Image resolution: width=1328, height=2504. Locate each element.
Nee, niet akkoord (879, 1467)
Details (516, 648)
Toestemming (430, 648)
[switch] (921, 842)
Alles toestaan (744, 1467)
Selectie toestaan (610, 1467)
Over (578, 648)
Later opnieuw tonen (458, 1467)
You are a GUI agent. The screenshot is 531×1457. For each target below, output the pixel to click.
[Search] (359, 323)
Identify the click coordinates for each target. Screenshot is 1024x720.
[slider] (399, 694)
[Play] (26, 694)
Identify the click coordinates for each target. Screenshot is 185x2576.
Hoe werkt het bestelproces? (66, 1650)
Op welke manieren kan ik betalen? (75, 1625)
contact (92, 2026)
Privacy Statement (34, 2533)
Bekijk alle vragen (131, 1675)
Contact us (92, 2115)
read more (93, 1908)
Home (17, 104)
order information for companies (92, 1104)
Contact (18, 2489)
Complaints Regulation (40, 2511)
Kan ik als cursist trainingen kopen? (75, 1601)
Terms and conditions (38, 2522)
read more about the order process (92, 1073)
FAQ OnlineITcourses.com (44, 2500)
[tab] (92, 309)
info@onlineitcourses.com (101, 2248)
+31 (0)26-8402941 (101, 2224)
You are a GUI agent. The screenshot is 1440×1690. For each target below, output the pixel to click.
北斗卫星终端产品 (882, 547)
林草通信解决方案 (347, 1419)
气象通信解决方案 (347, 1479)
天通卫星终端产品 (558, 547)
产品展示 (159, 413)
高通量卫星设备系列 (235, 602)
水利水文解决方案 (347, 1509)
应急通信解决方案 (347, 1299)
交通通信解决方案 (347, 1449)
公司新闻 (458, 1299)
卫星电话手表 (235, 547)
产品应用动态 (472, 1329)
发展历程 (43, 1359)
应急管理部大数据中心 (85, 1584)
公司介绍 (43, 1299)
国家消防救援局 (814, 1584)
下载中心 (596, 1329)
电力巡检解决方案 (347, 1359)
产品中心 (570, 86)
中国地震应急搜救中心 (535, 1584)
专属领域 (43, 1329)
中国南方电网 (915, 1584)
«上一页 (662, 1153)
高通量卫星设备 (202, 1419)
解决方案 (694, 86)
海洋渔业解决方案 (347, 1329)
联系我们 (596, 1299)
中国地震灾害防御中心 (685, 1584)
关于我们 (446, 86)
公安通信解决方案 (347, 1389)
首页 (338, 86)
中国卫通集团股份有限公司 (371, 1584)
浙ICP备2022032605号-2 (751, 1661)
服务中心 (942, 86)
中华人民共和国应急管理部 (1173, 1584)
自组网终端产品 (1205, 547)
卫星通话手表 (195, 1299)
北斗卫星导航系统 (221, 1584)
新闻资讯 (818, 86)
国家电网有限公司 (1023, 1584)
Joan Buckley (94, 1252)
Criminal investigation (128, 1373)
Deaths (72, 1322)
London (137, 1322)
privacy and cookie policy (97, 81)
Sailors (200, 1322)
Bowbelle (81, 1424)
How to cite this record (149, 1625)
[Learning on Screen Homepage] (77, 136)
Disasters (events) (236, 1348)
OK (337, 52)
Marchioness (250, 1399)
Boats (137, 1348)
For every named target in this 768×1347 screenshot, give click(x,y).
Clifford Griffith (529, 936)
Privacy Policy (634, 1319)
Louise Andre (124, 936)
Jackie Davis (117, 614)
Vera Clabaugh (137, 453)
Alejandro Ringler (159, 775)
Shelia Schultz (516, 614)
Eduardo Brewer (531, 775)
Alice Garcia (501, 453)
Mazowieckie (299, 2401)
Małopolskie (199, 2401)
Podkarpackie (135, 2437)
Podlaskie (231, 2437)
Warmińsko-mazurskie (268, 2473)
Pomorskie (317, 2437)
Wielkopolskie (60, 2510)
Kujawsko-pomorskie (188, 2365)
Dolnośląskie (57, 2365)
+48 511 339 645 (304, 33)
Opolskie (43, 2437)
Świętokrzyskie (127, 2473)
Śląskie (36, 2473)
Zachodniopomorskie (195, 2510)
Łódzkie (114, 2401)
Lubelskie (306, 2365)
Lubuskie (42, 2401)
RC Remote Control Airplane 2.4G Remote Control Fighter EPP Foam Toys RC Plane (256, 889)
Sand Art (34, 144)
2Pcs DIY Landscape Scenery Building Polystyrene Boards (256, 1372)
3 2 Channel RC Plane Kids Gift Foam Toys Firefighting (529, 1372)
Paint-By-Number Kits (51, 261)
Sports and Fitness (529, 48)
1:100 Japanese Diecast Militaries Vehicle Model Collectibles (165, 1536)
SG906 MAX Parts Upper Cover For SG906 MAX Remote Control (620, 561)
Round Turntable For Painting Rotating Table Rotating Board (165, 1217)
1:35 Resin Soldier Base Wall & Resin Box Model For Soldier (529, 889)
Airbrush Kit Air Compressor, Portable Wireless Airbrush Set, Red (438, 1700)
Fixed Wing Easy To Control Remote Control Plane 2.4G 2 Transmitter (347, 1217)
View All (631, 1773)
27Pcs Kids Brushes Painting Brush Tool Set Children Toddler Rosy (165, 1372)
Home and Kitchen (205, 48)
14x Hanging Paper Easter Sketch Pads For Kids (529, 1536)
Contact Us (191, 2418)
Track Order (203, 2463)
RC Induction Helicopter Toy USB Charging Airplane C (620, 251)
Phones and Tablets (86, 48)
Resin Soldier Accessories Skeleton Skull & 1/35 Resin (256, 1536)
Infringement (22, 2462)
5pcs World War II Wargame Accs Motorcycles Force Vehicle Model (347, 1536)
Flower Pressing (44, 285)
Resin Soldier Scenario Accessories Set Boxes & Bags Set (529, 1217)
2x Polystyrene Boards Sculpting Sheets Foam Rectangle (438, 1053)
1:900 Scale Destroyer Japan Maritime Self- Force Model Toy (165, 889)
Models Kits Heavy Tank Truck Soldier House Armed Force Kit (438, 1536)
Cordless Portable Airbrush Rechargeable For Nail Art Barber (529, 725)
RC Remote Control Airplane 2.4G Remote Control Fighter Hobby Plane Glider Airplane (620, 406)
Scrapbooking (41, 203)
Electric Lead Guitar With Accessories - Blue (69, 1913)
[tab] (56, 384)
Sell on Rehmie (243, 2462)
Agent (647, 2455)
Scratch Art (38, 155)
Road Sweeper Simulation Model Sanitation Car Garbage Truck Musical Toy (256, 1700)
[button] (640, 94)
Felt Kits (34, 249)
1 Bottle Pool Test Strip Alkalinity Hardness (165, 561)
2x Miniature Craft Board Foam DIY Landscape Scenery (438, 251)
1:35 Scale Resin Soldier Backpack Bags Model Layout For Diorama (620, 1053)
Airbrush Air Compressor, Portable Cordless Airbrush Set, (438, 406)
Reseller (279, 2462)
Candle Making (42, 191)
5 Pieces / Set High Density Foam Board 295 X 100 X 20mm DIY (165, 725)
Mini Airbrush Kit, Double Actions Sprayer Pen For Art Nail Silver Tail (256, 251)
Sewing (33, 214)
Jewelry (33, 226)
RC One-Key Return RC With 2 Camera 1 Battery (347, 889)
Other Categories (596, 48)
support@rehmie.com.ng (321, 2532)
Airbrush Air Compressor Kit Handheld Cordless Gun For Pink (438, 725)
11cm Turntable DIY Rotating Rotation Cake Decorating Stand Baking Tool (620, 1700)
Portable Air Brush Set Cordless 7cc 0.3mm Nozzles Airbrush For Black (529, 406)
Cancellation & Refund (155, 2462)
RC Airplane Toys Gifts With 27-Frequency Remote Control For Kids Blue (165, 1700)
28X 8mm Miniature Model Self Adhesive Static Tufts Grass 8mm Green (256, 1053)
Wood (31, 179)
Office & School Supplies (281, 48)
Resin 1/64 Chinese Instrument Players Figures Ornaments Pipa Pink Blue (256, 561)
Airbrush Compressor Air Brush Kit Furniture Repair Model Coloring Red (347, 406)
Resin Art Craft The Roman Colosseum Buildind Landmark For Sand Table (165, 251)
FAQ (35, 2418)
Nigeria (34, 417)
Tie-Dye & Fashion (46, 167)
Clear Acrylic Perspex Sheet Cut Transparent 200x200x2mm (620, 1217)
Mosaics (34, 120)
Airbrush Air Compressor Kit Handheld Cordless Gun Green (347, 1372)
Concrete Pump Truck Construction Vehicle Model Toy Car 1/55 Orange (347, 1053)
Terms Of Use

********

- [Task brief] Can you edit the data starting with the line that contains "高通量卫星设备系列 (235, 602)" and going on through the line that contains "高通量卫星设备 (202, 1419)", putting "应用方案" wherever "解决方案" appears and leaving everything else unchanged? Give back only those lines.

- [Expected answer]
高通量卫星设备系列 (235, 602)
水利水文应用方案 (347, 1509)
应急通信应用方案 (347, 1299)
交通通信应用方案 (347, 1449)
公司新闻 (458, 1299)
卫星电话手表 (235, 547)
产品应用动态 (472, 1329)
发展历程 (43, 1359)
应急管理部大数据中心 (85, 1584)
公司介绍 (43, 1299)
国家消防救援局 (814, 1584)
下载中心 (596, 1329)
电力巡检应用方案 (347, 1359)
产品中心 (570, 86)
中国地震应急搜救中心 (535, 1584)
专属领域 (43, 1329)
中国南方电网 (915, 1584)
«上一页 (662, 1153)
高通量卫星设备 (202, 1419)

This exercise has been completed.